One of the South Korean director’s most open films of late, poignant in its use of a simple structure to touch on the eminently difficult question of how to live happily between past, present, and future.”

Elena Lazic, The Playlist

South Korean auteur Hong Sangsoo, the closest heir to Eric Rohmer in contemporary cinema, produced two outstanding works in 2021. This Cannes-debuted picture, his rapid follow-up to Berlin winner Introduction (screened at The Cinematheque in January), is among his most serene and deceptively straightforward achievements.
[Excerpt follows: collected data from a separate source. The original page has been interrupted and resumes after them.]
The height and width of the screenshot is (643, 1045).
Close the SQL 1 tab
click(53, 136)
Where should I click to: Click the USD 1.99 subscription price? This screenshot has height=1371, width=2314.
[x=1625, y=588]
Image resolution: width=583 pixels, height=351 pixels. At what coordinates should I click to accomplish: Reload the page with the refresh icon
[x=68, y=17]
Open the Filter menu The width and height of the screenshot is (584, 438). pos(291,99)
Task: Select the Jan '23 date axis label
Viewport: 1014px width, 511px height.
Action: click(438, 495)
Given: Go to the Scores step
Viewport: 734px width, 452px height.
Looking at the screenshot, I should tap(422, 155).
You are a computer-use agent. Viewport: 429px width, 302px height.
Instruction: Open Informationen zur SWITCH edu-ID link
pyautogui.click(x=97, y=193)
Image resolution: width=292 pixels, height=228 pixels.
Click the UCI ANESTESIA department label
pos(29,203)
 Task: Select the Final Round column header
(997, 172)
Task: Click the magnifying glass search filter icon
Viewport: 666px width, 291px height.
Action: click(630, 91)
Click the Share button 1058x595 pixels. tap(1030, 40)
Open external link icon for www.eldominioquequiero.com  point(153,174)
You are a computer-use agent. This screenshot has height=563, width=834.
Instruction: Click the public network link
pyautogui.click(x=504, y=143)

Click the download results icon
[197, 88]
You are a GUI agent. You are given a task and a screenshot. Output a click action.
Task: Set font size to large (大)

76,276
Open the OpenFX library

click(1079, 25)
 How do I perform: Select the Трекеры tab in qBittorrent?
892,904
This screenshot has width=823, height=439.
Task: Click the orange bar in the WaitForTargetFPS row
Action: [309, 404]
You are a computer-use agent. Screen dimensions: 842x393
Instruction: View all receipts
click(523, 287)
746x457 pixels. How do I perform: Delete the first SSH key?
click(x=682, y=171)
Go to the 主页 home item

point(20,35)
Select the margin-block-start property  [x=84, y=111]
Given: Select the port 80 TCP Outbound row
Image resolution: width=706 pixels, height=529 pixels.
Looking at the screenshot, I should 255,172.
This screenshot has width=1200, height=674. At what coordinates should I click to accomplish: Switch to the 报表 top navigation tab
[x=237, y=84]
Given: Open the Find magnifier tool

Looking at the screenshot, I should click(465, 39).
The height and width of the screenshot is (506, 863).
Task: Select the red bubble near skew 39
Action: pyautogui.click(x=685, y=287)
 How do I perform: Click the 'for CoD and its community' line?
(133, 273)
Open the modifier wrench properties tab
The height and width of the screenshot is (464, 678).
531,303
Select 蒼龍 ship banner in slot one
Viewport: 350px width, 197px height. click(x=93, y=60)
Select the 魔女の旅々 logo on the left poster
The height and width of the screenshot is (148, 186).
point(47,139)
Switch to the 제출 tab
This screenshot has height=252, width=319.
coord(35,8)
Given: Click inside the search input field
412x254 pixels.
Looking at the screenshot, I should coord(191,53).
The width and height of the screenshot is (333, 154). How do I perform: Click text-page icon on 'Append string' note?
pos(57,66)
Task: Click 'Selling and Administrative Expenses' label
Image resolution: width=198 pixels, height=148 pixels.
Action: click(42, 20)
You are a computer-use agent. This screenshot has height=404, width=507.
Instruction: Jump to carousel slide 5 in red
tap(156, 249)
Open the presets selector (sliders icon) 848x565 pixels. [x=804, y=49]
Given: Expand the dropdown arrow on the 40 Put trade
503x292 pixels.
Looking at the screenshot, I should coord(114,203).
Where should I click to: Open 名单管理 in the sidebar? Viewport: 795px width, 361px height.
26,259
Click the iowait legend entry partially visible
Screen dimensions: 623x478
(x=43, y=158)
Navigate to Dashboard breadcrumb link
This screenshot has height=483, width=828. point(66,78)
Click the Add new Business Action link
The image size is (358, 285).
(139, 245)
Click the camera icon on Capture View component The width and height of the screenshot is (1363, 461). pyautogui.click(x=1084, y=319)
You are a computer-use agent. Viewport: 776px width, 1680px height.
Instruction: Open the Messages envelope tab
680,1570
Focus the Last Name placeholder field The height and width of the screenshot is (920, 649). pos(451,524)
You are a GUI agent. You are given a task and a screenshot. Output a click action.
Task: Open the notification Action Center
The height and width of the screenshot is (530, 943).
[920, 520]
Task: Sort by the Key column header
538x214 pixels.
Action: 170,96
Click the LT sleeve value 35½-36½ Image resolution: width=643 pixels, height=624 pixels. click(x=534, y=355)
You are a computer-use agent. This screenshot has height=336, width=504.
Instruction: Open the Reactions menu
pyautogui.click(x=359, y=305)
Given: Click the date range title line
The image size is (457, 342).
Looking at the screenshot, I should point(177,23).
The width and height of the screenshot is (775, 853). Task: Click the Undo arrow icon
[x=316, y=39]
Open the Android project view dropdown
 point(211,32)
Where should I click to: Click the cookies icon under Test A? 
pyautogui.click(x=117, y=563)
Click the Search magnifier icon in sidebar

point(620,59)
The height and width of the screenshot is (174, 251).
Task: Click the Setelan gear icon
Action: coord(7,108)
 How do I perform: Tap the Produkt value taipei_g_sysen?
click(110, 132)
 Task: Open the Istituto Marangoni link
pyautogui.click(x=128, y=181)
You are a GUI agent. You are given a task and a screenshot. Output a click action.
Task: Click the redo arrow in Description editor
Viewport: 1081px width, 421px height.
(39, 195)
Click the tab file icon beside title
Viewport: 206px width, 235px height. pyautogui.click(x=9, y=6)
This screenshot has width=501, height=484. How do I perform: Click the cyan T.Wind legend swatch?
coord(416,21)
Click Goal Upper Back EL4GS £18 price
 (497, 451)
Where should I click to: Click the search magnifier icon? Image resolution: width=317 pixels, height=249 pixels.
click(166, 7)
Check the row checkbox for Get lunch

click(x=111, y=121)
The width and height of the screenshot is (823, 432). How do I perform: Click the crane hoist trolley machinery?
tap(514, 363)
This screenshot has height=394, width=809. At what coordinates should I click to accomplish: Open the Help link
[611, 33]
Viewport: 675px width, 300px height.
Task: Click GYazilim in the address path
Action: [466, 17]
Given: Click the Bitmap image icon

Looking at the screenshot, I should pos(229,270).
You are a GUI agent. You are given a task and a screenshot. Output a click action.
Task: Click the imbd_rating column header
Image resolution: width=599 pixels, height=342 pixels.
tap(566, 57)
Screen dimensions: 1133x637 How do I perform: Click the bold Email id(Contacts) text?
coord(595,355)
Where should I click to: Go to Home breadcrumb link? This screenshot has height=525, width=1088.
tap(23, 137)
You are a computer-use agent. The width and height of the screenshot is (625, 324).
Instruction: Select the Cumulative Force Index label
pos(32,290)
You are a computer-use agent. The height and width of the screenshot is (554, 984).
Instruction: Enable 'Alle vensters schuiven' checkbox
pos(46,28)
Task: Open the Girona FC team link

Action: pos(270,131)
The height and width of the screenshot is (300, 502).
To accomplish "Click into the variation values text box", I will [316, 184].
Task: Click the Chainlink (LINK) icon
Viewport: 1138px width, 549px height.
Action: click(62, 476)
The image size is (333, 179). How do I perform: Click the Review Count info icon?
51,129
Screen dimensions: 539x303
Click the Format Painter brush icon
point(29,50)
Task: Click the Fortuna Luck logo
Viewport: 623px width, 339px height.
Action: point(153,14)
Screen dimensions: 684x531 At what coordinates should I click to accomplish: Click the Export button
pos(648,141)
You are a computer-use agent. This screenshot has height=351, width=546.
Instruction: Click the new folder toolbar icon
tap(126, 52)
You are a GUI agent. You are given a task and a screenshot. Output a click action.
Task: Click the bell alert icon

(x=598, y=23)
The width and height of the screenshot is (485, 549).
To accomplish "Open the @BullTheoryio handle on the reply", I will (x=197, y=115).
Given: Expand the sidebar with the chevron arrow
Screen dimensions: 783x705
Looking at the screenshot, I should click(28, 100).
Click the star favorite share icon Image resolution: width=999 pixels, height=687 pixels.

Middle-aged Sangok (Lee Hyeyoung), a former actor, has travelled home to Seoul after years abroad in America. Her return, though welcome, strikes her sister (Cho Yunhee) as curious, and after a day spent reconnecting and revisiting the past, an appointment with a film director (Hong mainstay Kwon Haehyo) suggests a deeper motive behind her visit. Hong, once again doing sextuple duty (writer, director, cinematographer, editor, scorer, and producer), here takes a break from his narrative pretzelling to tell a linear—though no less dissembling—drama. The film boasts a captivating central performance by Lee, herself a notable Korean actor who has been absent from cinema for some time.

A humble but winning outing from Hong.”

Max Maller, Chicago Reader

A masterclass in economical filmmaking … and a reminder that Hong is not only among the best filmmakers working today, but also simply one of cinema’s greatest storytellers.”